PROBLEM TO WORK ON: Retype every line of the listing below with no changes, and leave the pictures out of your copy.
[start INPUT ROWS]
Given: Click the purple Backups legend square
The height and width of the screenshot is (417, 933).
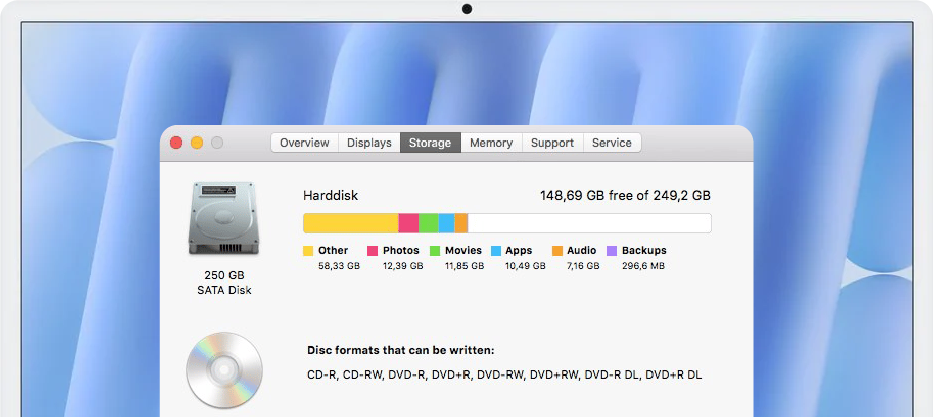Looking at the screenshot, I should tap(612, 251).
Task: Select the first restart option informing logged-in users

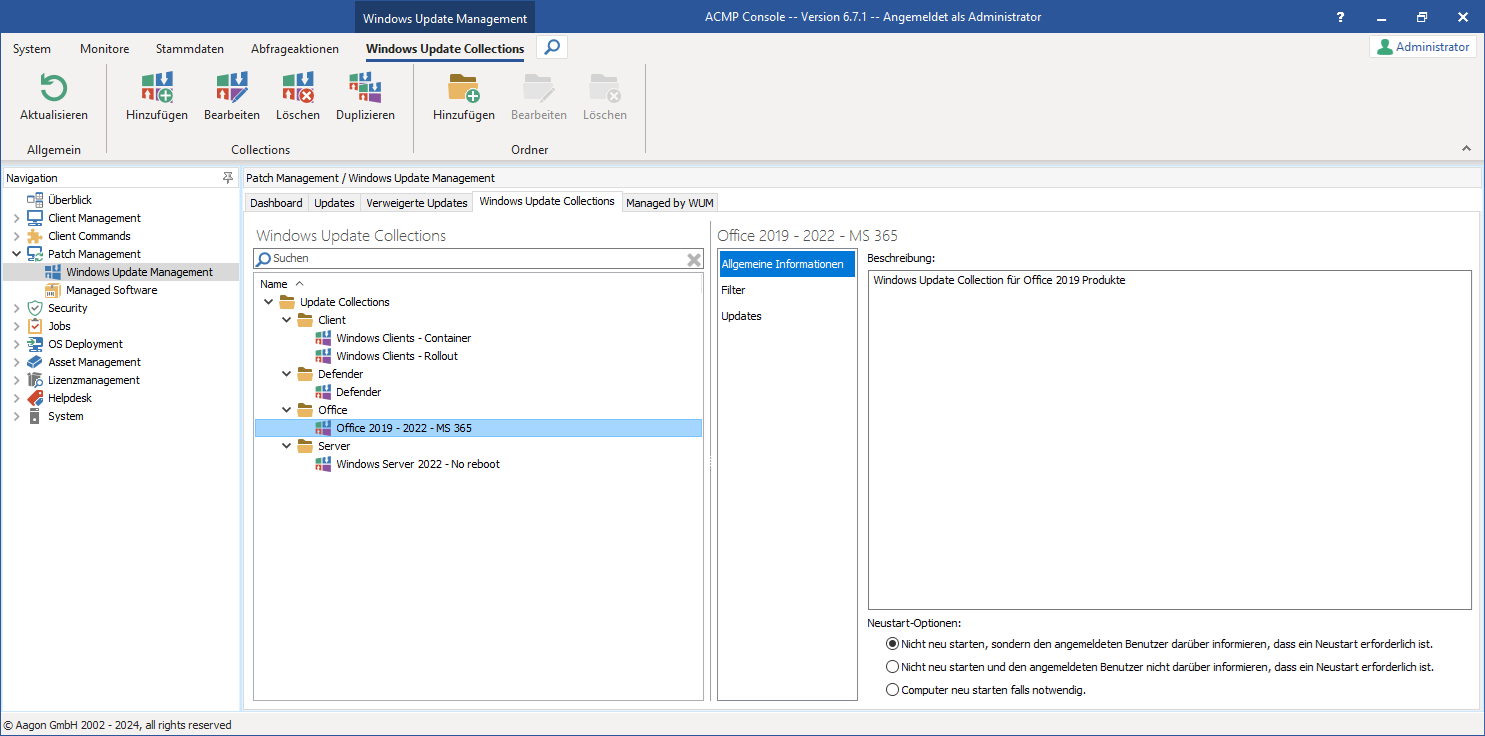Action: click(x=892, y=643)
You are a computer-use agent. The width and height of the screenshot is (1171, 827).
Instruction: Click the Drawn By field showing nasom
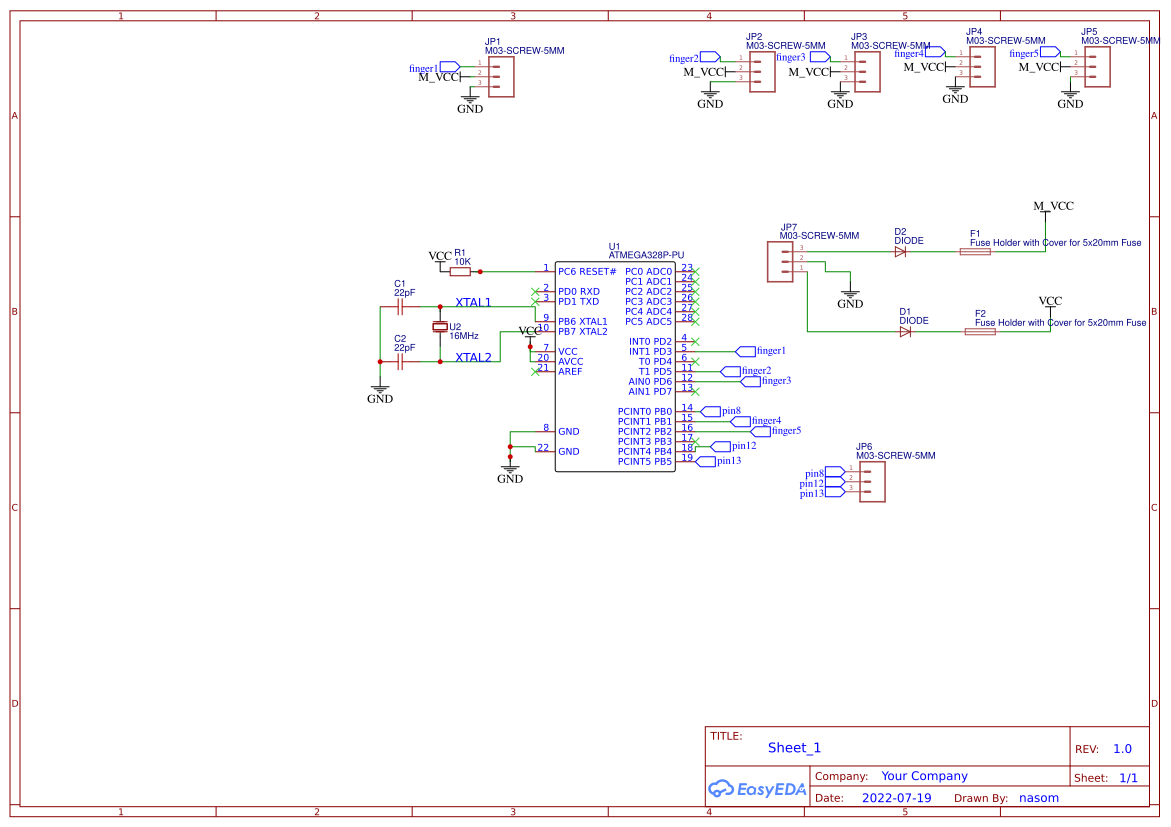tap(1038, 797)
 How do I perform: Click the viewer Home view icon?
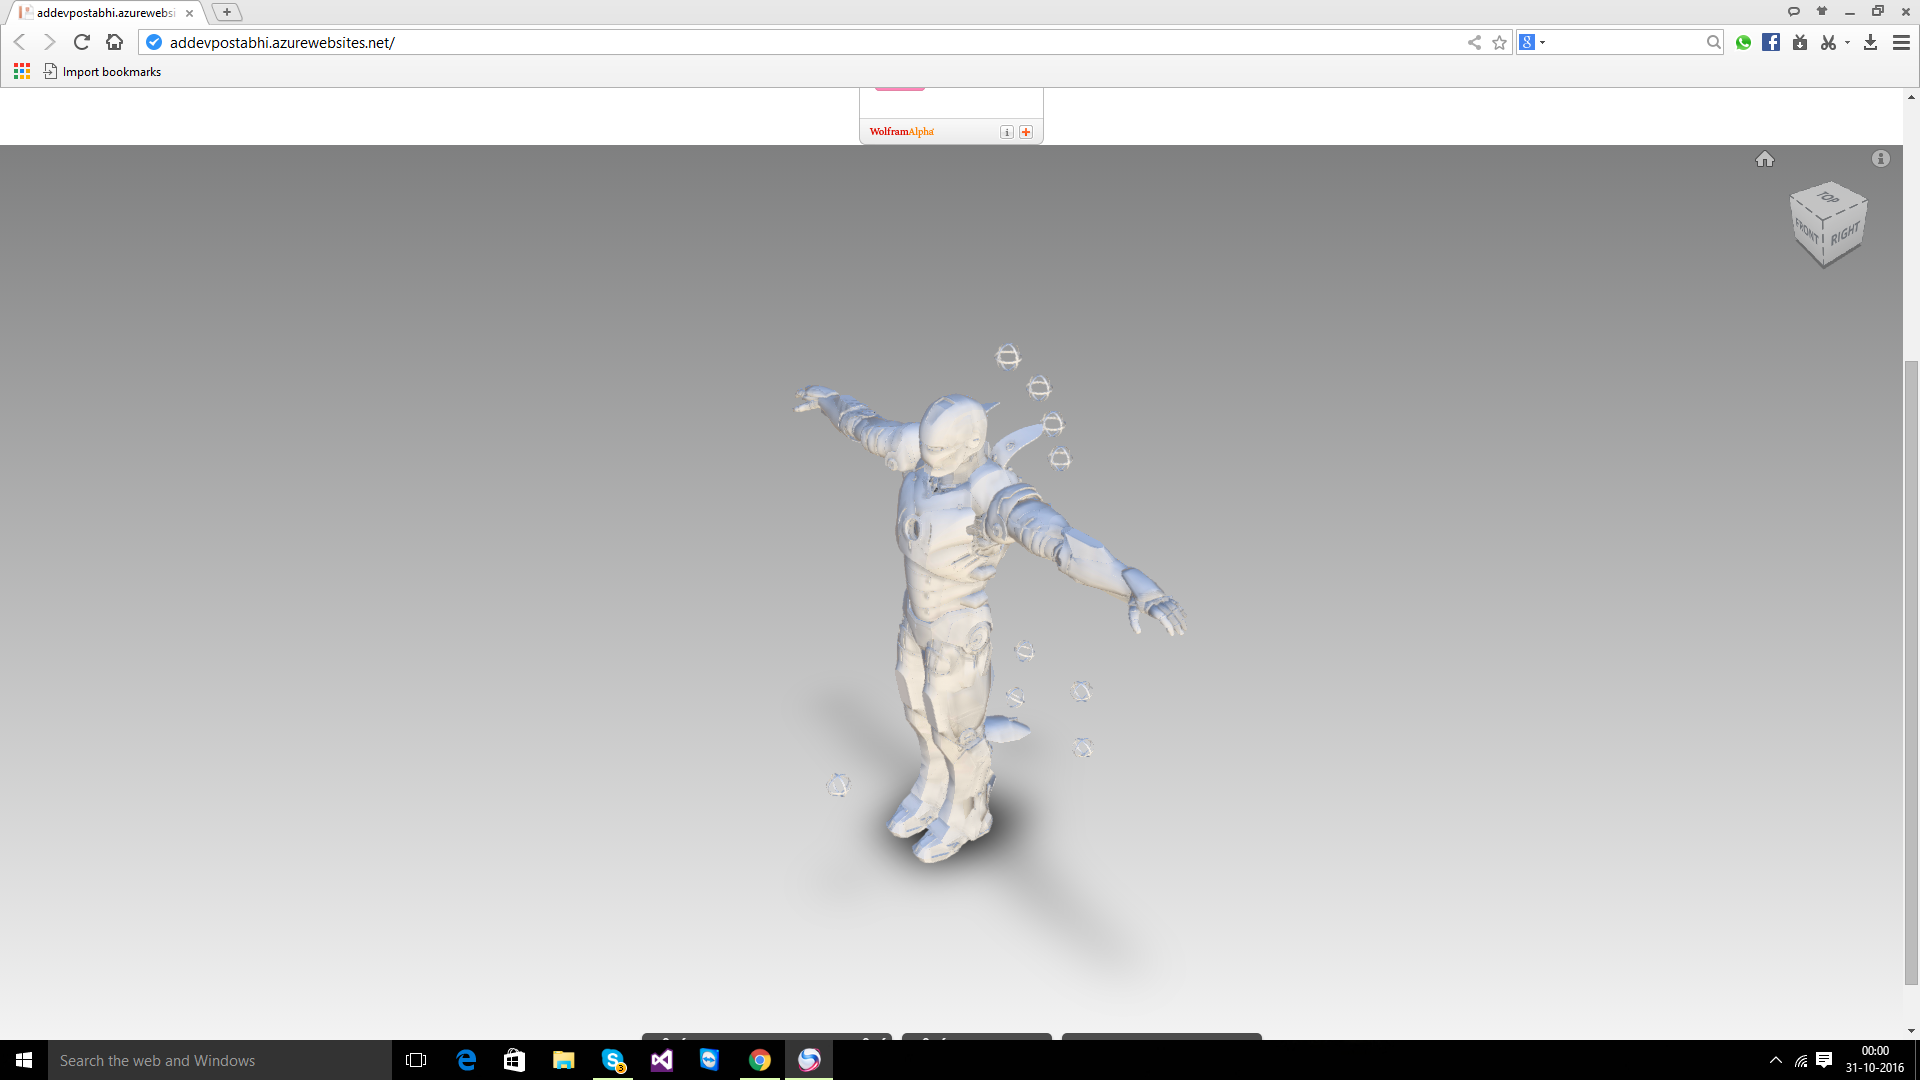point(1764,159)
[end INPUT ROWS]
ANSWER TO THE TASK:
Given: Click the purple Backups legend square
The height and width of the screenshot is (417, 933).
Looking at the screenshot, I should tap(612, 251).
Task: Select the first restart option informing logged-in users

Action: click(x=892, y=643)
You are a computer-use agent. The width and height of the screenshot is (1171, 827).
Instruction: Click the Drawn By field showing nasom
tap(1038, 797)
 How do I perform: Click the viewer Home view icon?
point(1764,159)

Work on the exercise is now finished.